Information
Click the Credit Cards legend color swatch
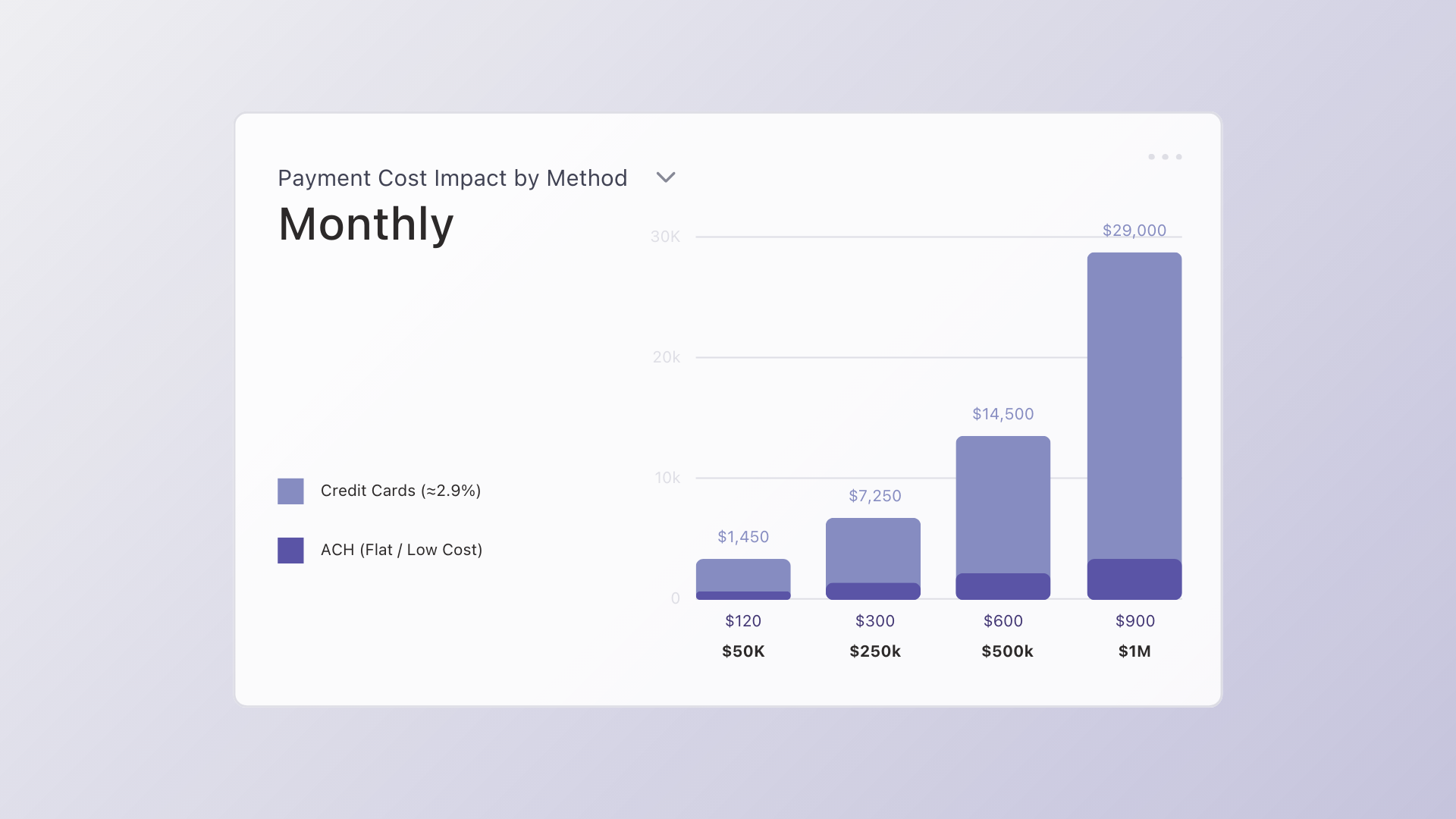Viewport: 1456px width, 819px height. (290, 491)
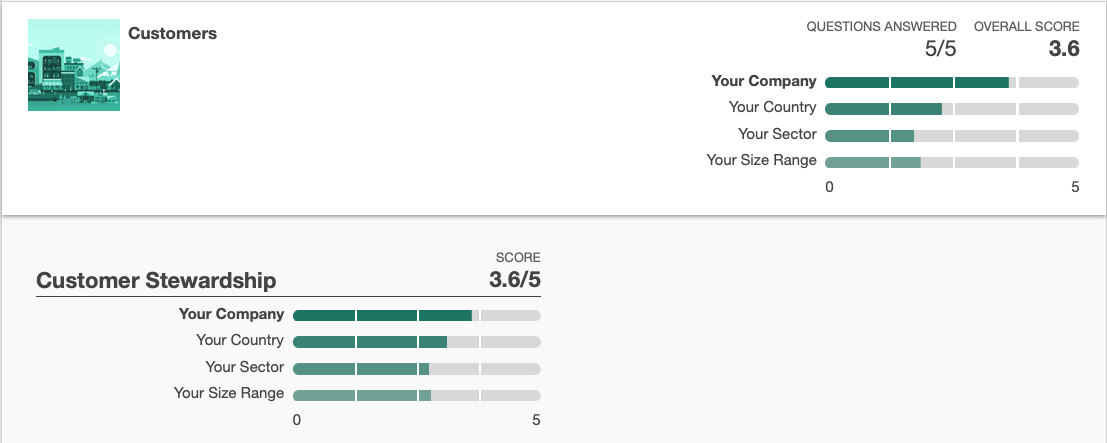Select Your Country label in Customers card
Viewport: 1107px width, 443px height.
[x=772, y=107]
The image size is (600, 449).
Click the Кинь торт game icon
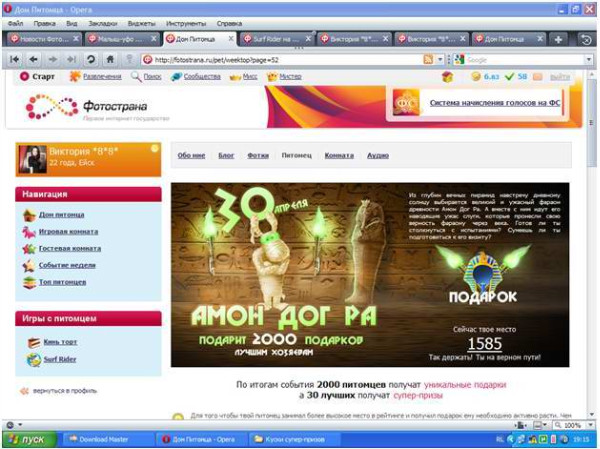(34, 341)
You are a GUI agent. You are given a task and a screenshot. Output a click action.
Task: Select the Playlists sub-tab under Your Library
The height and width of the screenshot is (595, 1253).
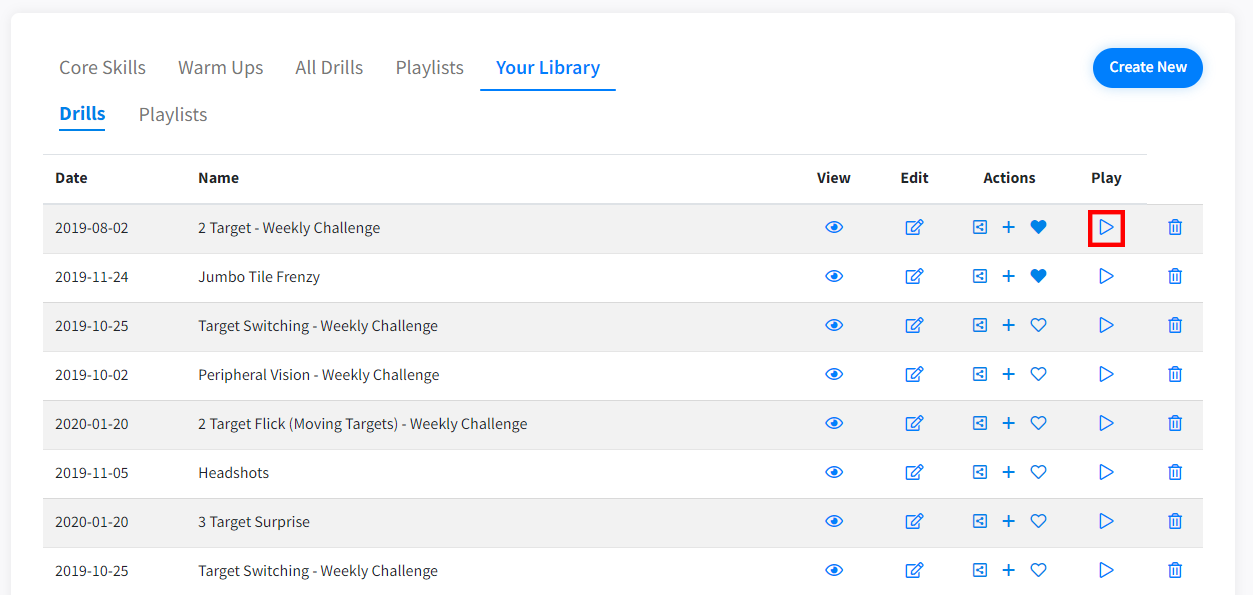(x=173, y=115)
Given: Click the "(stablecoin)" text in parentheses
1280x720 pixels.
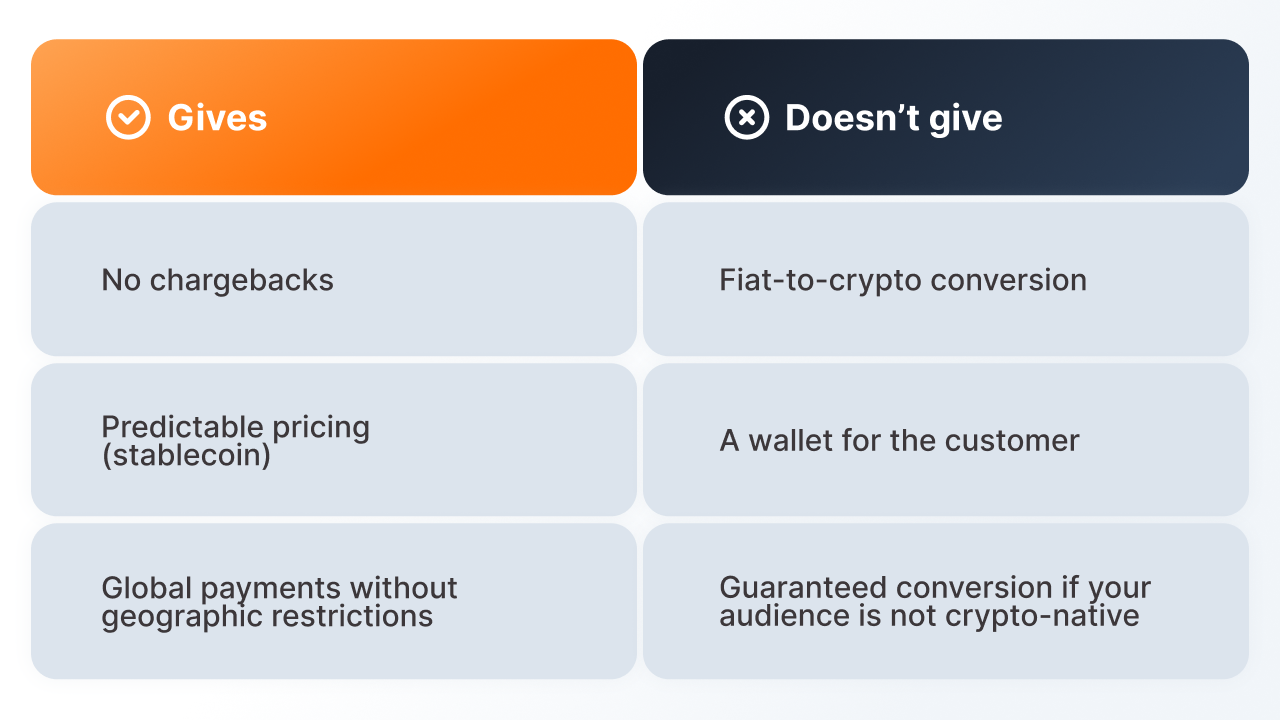Looking at the screenshot, I should click(186, 456).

Required action
The lines from the one with "Task: Select the" to the end of the data above should be retyped exactly, both ends included, and pictures are to be left out.

Written answer
Task: Select the Playlists sub-tab under Your Library
The height and width of the screenshot is (595, 1253).
(x=173, y=115)
Given: Click the "(stablecoin)" text in parentheses
1280x720 pixels.
Looking at the screenshot, I should click(186, 456).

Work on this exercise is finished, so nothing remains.